Studios, cable closer to home movie deals - sources
LOS ANGELES/NEW YORK
LOS ANGELES/NEW YORK (Reuters) - Hollywood studios are getting closer to a deal to make new movies available to cable and satellite TV operators like Time Warner Cable and DirecTV as early as 30 to 60 days after their theatrical debuts, for a premium price.
Under terms discussed so far, cable or satellite customers choosing to watch first-run movies at home would have to pay around $24.99 for a movie 60 days after its theatrical release, and up to $50 for a 30-day window. Those terms are not yet finalized but studios have held talks in recent months with pay-TV operators including DirecTV and Time Warner Cable, according to sources with knowledge of the talks.
Two sources told Reuters at least one studio is pondering a trial run as early as this fall with a yet-to-be-decided film, to gauge audience reception for the novel concept.
Talks about a so-called "premium video on demand" window have been on and off for years but have really heated up in past months as studios seek to maximize profits by reworking movie release windows, adapting to changing consumer behavior.
People familiar with the talks say a deal could be struck as soon as the fourth quarter, but could take longer due to the complex nature of the negotiations between operators and Hollywood studios.
One pay-TV company executive said the talks have been difficult to manage because studios do not want to violate antitrust regulations by working closely together, while also keen to avoid upsetting their long-term theater partners.

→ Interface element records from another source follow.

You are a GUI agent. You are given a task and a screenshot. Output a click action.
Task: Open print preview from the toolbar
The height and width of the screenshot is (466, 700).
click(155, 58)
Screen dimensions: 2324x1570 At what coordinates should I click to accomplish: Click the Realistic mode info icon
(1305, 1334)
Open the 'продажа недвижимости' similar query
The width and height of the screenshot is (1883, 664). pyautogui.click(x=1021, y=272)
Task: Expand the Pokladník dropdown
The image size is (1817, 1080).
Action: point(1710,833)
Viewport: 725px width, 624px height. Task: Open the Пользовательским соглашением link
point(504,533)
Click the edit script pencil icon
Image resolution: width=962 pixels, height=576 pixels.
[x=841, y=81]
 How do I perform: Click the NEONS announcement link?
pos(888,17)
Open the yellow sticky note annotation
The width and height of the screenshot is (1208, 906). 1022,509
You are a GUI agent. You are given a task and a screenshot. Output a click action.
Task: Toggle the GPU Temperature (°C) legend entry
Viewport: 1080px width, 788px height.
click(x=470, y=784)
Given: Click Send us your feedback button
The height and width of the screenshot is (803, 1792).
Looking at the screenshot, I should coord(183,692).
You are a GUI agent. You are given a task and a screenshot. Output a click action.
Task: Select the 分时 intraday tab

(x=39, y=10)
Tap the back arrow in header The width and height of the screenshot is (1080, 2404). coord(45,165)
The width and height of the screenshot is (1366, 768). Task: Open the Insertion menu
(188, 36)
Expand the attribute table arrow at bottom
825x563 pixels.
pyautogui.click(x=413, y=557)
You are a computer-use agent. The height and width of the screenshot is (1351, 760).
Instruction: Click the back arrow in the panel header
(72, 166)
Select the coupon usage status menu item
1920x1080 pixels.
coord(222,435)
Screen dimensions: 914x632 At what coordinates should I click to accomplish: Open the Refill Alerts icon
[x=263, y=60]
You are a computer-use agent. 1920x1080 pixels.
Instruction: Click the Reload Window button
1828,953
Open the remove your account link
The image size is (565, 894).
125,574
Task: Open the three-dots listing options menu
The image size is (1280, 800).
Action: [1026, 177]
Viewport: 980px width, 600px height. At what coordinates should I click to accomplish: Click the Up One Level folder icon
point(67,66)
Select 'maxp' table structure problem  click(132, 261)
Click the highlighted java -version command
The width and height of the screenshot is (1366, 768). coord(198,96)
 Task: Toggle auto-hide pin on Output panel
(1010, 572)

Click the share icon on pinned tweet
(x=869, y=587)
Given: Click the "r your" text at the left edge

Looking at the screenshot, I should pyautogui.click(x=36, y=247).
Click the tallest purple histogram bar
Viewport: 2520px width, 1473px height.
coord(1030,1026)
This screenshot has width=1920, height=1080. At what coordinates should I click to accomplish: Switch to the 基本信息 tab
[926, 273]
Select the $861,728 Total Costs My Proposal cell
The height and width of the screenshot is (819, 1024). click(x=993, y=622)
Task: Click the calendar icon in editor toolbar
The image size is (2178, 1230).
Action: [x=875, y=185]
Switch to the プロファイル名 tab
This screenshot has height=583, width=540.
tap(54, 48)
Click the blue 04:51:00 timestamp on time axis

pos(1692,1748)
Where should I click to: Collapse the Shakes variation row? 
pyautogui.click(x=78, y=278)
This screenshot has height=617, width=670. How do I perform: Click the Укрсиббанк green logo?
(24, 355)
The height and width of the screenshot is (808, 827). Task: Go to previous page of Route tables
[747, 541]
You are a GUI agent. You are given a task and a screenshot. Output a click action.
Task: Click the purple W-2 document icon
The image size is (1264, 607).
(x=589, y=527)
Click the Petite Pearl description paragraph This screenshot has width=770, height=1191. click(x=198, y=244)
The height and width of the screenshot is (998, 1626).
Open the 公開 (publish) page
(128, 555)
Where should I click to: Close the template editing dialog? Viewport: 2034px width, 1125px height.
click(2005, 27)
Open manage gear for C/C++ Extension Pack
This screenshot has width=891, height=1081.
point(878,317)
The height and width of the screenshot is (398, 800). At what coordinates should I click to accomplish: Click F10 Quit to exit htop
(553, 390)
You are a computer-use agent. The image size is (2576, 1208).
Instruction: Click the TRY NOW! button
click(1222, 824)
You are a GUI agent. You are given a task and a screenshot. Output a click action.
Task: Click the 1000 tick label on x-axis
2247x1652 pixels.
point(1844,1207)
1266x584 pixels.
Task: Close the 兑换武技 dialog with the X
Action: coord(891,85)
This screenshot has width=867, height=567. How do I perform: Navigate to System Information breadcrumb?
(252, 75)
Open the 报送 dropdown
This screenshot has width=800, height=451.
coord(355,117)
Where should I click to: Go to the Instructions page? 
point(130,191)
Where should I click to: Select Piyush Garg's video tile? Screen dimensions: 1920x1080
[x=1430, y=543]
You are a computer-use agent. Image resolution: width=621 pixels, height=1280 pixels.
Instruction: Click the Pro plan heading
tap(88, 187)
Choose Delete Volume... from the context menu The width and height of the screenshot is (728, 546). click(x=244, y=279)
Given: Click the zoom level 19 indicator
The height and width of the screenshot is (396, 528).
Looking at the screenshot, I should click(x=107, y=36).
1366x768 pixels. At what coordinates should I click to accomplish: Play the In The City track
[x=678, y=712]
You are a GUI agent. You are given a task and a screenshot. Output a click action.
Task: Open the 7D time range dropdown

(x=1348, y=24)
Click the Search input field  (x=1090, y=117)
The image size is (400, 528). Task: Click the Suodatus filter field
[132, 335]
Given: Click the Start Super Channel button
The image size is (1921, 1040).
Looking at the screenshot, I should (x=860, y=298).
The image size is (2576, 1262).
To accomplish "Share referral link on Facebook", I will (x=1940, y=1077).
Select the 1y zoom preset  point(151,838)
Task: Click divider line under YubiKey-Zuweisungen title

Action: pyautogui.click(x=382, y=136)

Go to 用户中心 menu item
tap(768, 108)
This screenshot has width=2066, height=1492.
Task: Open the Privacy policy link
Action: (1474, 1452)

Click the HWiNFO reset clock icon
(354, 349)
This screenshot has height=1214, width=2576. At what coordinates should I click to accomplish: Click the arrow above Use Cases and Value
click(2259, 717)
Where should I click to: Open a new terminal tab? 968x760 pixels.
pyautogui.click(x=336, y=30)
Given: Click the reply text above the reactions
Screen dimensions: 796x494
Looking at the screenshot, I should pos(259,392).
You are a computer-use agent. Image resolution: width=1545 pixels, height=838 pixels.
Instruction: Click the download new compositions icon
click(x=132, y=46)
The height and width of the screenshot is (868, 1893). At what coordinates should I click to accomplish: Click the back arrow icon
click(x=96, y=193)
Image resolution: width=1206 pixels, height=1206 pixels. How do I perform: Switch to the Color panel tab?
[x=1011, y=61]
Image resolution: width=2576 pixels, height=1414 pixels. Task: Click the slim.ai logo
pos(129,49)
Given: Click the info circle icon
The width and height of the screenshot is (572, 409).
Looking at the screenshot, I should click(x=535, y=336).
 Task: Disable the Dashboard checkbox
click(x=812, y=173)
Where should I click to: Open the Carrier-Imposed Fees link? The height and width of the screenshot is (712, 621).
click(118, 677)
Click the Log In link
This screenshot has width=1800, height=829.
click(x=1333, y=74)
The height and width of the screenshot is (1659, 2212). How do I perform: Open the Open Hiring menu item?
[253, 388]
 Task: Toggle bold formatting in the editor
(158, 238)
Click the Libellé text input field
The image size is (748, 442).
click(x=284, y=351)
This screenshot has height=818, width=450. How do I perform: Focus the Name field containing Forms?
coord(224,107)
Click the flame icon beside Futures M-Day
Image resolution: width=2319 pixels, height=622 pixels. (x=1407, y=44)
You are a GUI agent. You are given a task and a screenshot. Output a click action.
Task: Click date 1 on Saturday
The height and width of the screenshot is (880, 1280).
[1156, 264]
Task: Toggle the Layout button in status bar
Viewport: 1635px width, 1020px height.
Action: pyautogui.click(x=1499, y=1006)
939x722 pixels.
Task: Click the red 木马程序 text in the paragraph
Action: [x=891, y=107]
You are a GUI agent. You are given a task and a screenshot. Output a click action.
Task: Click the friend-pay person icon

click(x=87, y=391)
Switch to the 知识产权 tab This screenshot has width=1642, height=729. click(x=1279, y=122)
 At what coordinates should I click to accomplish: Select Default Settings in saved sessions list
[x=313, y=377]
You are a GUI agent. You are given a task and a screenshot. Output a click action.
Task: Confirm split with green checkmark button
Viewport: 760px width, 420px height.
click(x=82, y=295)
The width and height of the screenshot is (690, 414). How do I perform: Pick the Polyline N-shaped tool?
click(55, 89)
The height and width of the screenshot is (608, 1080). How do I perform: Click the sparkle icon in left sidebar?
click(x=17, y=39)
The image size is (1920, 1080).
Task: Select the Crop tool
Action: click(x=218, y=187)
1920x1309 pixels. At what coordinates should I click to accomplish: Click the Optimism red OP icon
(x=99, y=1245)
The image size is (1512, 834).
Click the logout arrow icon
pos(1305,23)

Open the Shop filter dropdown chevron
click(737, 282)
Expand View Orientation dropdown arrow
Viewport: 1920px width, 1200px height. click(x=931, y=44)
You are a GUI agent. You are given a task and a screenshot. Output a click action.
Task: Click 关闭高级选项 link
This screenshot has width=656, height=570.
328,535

"One or two studios this fall will take a film and make it a premium home event a few weeks after its release," said one source with knowledge of the discussions.
Both cable companies declined to comment. General Electric Co's Universal, Time Warner Inc's Warner, Sony Corp, and News Corp's Fox declined comment.
"We're going to become aggressive in experimenting with new windows, including that one," Walt Disney Co chief executive Bob Iger said on Tuesday when asked on a conference call if Disney would participate in an early video-on-demand opportunity.
"It's too soon to make specific comments or predictions about that, but I think it presents an interesting opportunity. There are people who we believe would like to see movies sooner than later and would pay a premium price to do that."
Hollywood is testing the waters on a spate of initiatives designed to tap changing viewer habits. In the latest example of the shifting film distribution landscape, Netflix on Tuesday struck a deal to stream new films from three studios that own the Epix pay TV channel about 90 days after their premium pay TV debuts, which generally come about four months after their theatrical release.
But the premium video-on-demand window now being discussed among Hollywood and cable and satellite operators involves showing a film while it is still in theaters.
Such a move is likely to be controversial. It would disrupt the traditional release system that is the bread and butter for theater owners. The first source with knowledge of the talks said studios are concerned about alienating theaters and are considering how exhibitors would be compensated.
The exhibition industry is gearing for battle. In June, the National Association of Theater Owners took out full-page ads in trades Variety and The Hollywood Reporter, to make clear its position on the prospect of a premium video-on-demand window.
The ads said that whatever changes the studios sought to make to release-window models, it was absolutely essential that theater owners be fully involved.
Still, maintaining windows is increasingly challenging as viewers find more and more ways to watch movies whenever they want via devices and the Internet, and as DVD sales sharply decline.
"Studios in the next 18 to 24 months are experimenting with lots of things. It's like a chess game and each move requires them balancing out different business strategies," the first source said.
A second source said studios were hesitating, hoping to see someone else take the plunge before joining any deal themselves, leery of upsetting exhibitors.
A third source familiar with the talks said Time Warner Cable and other cable companies apparently balked at a 20 percent revenue split offered by the studios in any deal.
While exhibitors say an early home-viewing option would erode ticket sales, exhibitors like No. 1 theater owner Regal Entertainment Group acknowledged changes are afoot.
"We do proactively meet with the major studios to try to figure out how we can work together as partners, because we do recognize that we're in an environment where their business model is changing," Regal CEO Amy Miles said on a recent conference call when asked about a premium video-on-demand window.
But preserving box office receipts remained critical. "In our most recent meetings with the major studios, it was clear that each one of those individual studios remain committed and understand the importance of a healthy theatrical window," she said.